▶ _Exercise description_
In the records below, find the line with "SMP/MTs (218, 1325)" and the line with "Media (112, 173)"; return exactly those lines and every line between them.
#####
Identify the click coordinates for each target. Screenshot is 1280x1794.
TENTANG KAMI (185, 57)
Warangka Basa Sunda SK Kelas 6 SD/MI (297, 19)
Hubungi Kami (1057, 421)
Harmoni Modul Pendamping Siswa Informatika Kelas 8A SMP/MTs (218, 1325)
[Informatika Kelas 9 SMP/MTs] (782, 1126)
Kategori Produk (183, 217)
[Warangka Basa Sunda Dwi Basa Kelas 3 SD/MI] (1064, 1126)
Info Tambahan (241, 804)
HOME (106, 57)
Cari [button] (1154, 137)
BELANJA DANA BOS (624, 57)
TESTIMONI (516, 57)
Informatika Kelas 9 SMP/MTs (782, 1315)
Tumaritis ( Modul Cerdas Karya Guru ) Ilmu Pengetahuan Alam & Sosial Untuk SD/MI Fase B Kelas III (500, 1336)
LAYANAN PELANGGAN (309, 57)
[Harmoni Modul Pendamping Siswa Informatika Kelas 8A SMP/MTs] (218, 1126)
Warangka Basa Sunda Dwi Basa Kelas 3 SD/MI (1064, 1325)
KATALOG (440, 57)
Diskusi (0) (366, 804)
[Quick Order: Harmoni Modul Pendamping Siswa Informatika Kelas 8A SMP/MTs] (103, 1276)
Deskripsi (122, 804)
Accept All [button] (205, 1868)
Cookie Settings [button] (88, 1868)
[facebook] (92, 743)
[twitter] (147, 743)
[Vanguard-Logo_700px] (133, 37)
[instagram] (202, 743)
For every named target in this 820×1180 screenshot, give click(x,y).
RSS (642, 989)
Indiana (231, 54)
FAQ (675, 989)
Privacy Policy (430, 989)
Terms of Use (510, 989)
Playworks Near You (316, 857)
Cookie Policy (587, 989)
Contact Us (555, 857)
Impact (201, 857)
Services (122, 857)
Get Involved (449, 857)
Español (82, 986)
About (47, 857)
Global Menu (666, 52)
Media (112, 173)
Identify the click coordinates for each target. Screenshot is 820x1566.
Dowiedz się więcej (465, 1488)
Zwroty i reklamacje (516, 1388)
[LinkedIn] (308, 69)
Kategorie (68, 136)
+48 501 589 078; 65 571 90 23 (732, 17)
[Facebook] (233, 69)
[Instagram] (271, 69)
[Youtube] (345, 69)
#####
▶ _Output for this exercise_
Harmoni Modul Pendamping Siswa Informatika Kelas 8A SMP/MTs (218, 1325)
[Informatika Kelas 9 SMP/MTs] (782, 1126)
Kategori Produk (183, 217)
[Warangka Basa Sunda Dwi Basa Kelas 3 SD/MI] (1064, 1126)
Info Tambahan (241, 804)
HOME (106, 57)
Cari [button] (1154, 137)
BELANJA DANA BOS (624, 57)
TESTIMONI (516, 57)
Informatika Kelas 9 SMP/MTs (782, 1315)
Tumaritis ( Modul Cerdas Karya Guru ) Ilmu Pengetahuan Alam & Sosial Untuk SD/MI Fase B Kelas III (500, 1336)
LAYANAN PELANGGAN (309, 57)
[Harmoni Modul Pendamping Siswa Informatika Kelas 8A SMP/MTs] (218, 1126)
Warangka Basa Sunda Dwi Basa Kelas 3 SD/MI (1064, 1325)
KATALOG (440, 57)
Diskusi (0) (366, 804)
[Quick Order: Harmoni Modul Pendamping Siswa Informatika Kelas 8A SMP/MTs] (103, 1276)
Deskripsi (122, 804)
Accept All [button] (205, 1868)
Cookie Settings [button] (88, 1868)
[facebook] (92, 743)
[twitter] (147, 743)
[Vanguard-Logo_700px] (133, 37)
[instagram] (202, 743)
For every named target in this 820×1180 screenshot, give click(x,y).
RSS (642, 989)
Indiana (231, 54)
FAQ (675, 989)
Privacy Policy (430, 989)
Terms of Use (510, 989)
Playworks Near You (316, 857)
Cookie Policy (587, 989)
Contact Us (555, 857)
Impact (201, 857)
Services (122, 857)
Get Involved (449, 857)
Español (82, 986)
About (47, 857)
Global Menu (666, 52)
Media (112, 173)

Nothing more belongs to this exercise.